Jeff Gordinier, de "X Saves the World" (algo como "A Geração X Salva o Mundo"), um livro que no ano passado analisou os anos do início da década de noventa, durante os quais a Geração X teve a consciência formada. "Não deveria ser uma surpresa o fato de a Geração Y estar mergulhando na nostalgia em meio a uma severa recessão. A nostalgia conforta as pessoas e neste momento os millennials provavelmente desejam ser confortados".

Jeff Taylor, um analista de mídia de 24 anos de idade que mora em Arlington, no Estado de Virgínia, concorda.

"O 11 de setembro foi um momento no qual a nossa geração levou um segundo para pensar", diz ele. "Por causa daquilo nós crescemos mais rapidamente".

Taylor, que estava no último ano do segundo grau naquele dia, entende por que a turnê de reunião do Blink-182 atrai tanta gente ("parte do fascínio pelo Blink residia na postura despreocupada do conjunto"), e ele sente uma nostalgia pessoal pelos tocadores portáteis de CD. "Comprar o meu primeiro Discman foi um grande acontecimento", diz Taylor. "Algo como ganhar um iPod para as crianças de hoje".

Outros membros mais velhos da Geração Y manifestam uma nostalgia similar por elementos da cultura popular do final dos anos noventa como as listas de amigos da AOL e os discos compactos - o artefato para reprodução musical que já foi dominante e que agora está nos seus anos de declínio.
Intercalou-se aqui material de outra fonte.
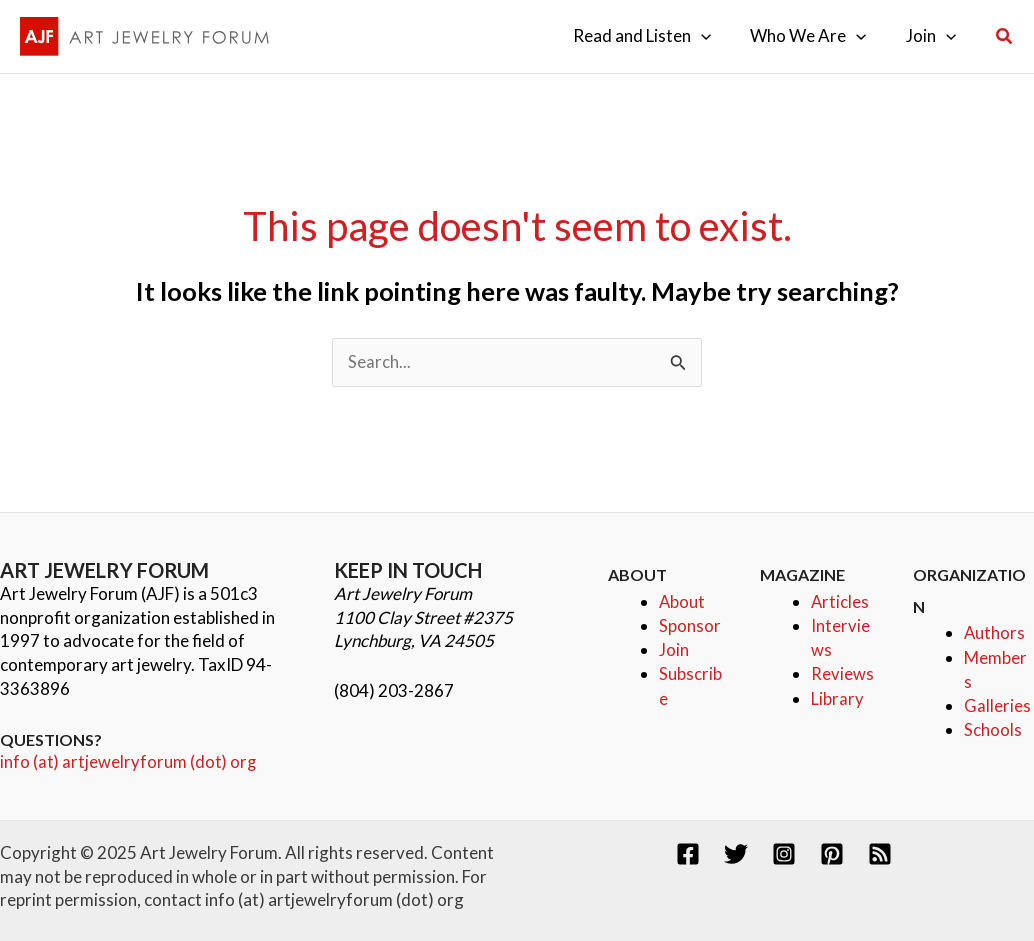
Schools (993, 728)
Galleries (997, 704)
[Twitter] (736, 854)
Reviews (842, 672)
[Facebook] (688, 854)
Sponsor (690, 625)
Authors (995, 633)
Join (674, 649)
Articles (840, 601)
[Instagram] (784, 854)
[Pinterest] (832, 854)
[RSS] (880, 854)
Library (837, 696)
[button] (1005, 36)
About (682, 601)
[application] (714, 36)
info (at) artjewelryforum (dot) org (129, 762)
Embora os baby boomers ou os membros da Geração X possam não fazer ideia do que a frase "clássico Nickelodeon" significa para quem tiver pouco mais de 20 anos de idade, para a Geração Y o termo traz memórias de saudosos programas de TV a cabo como "All That" e "Clarissa Explains It All" (cuja estrela, Melissa Joan Hart, exibiu recentemente a sua perda de peso na capa da revista "People").

"Eu era apaixonado por ela", confessa Josh Meyer, um corretor de imóveis de 28 anos de idade de Portland, no Estado de Oregon.
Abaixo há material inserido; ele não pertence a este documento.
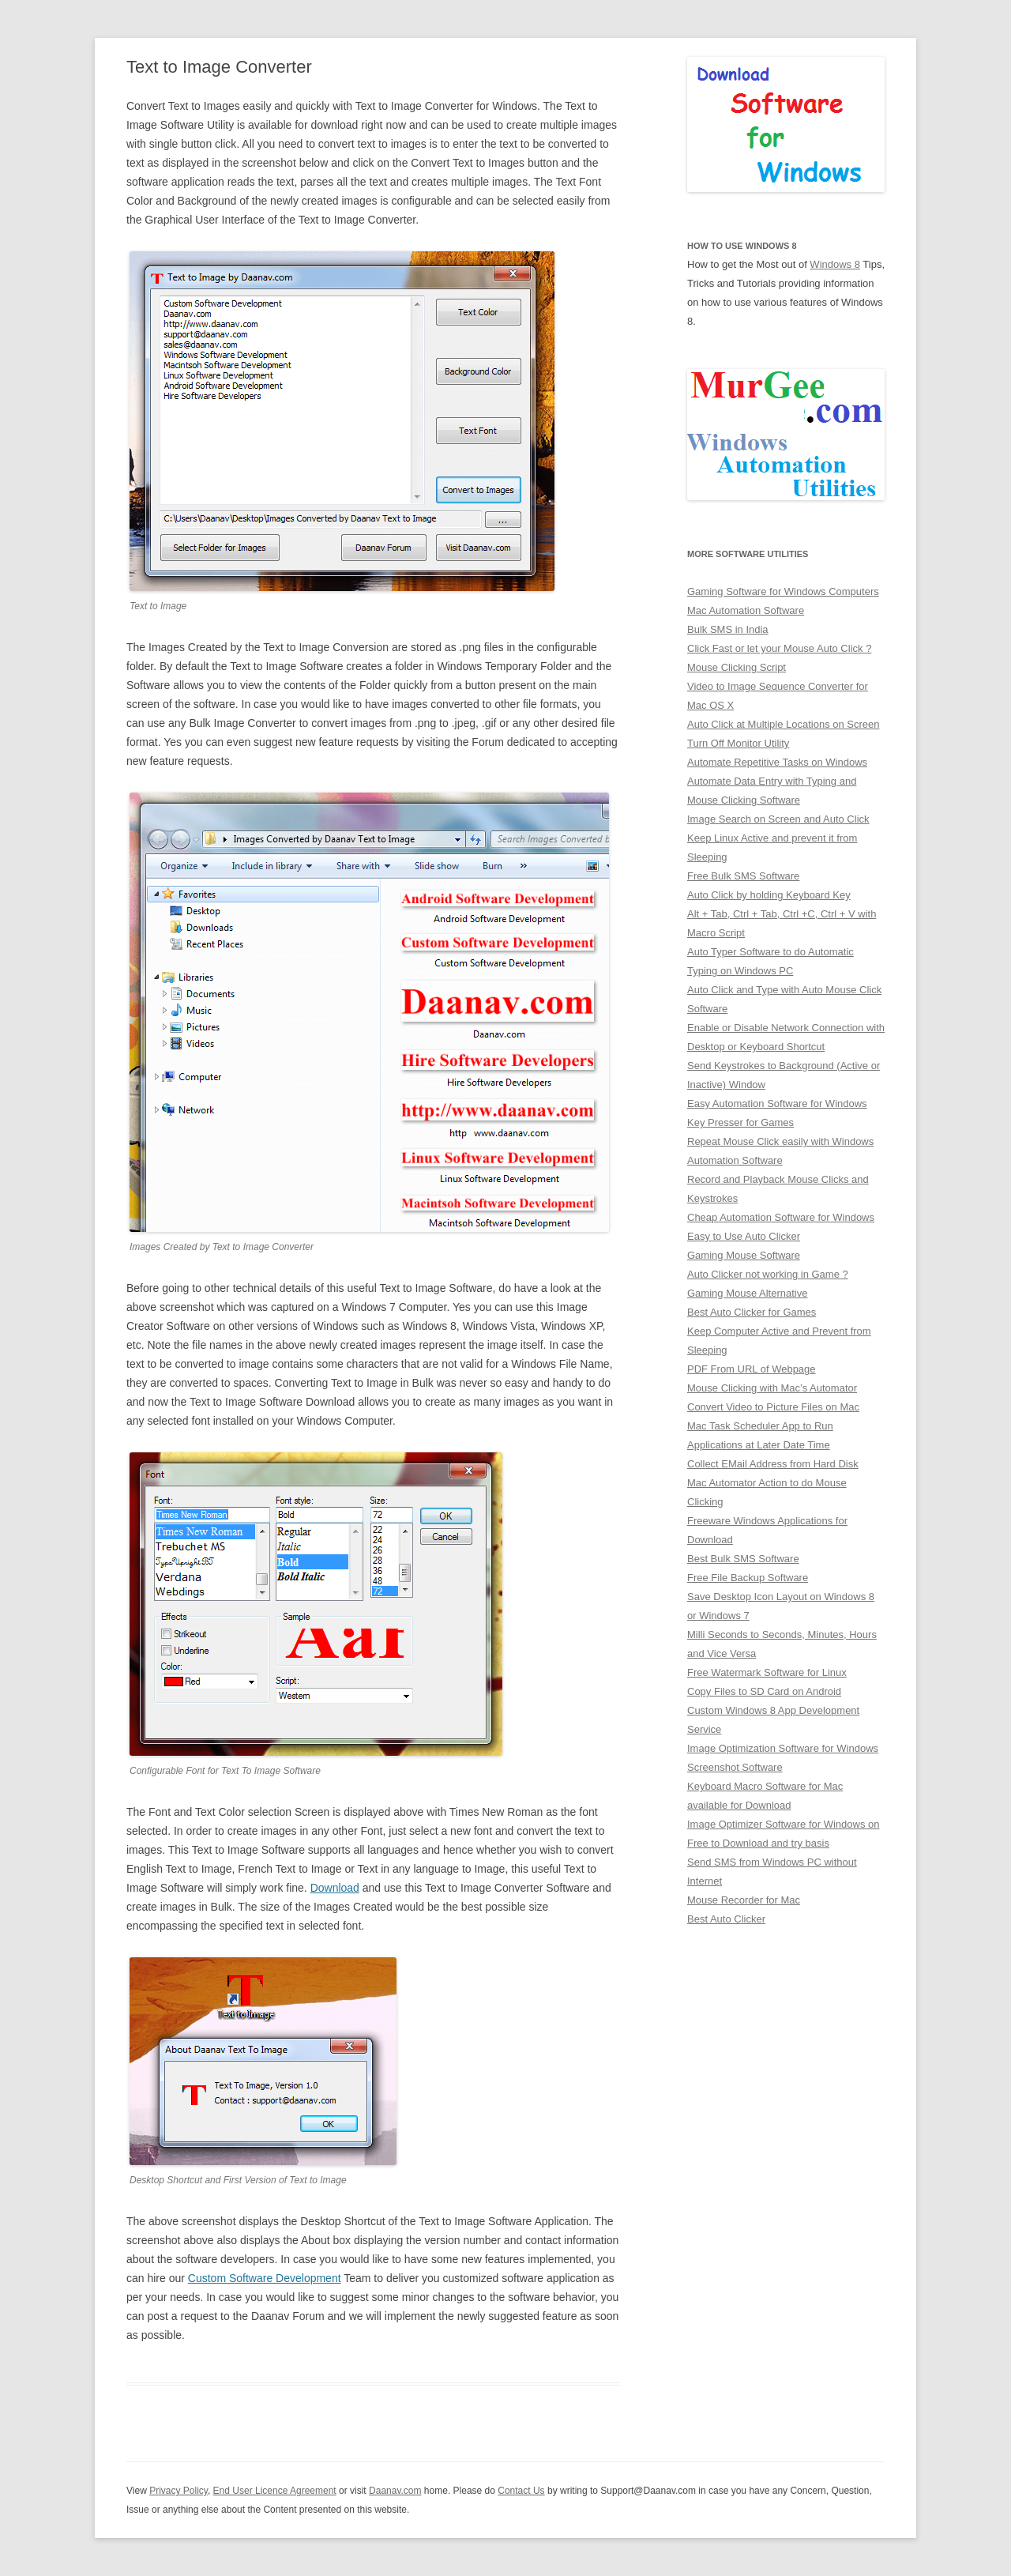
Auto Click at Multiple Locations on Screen (783, 724)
Aaron Eisenberg, 20, estudante de teatro da Universidade Northwestern, lembra-se com saudade da sua fantasia de Austin Powers, usada no Halloween, do dia em que comprou o álbum "Millennium" do Backstreet Boys, e de como Adam Sandler era mais engraçado quando manifestava raiva ou frustração em filmes como "Um Maluco no Golfe" ("Happy Gilmore") e "O Rei da Água" ("The Waterboy").

"Ele não é mais furioso como costumava ser", diz Eisenberg.

E nem pensem em mencionar o Blu-ray.

"Tenho saudade das fitas VHS", diz ele. "Não consigo encontrar uma forma de assistir aos meus vídeos dos Power Rangers".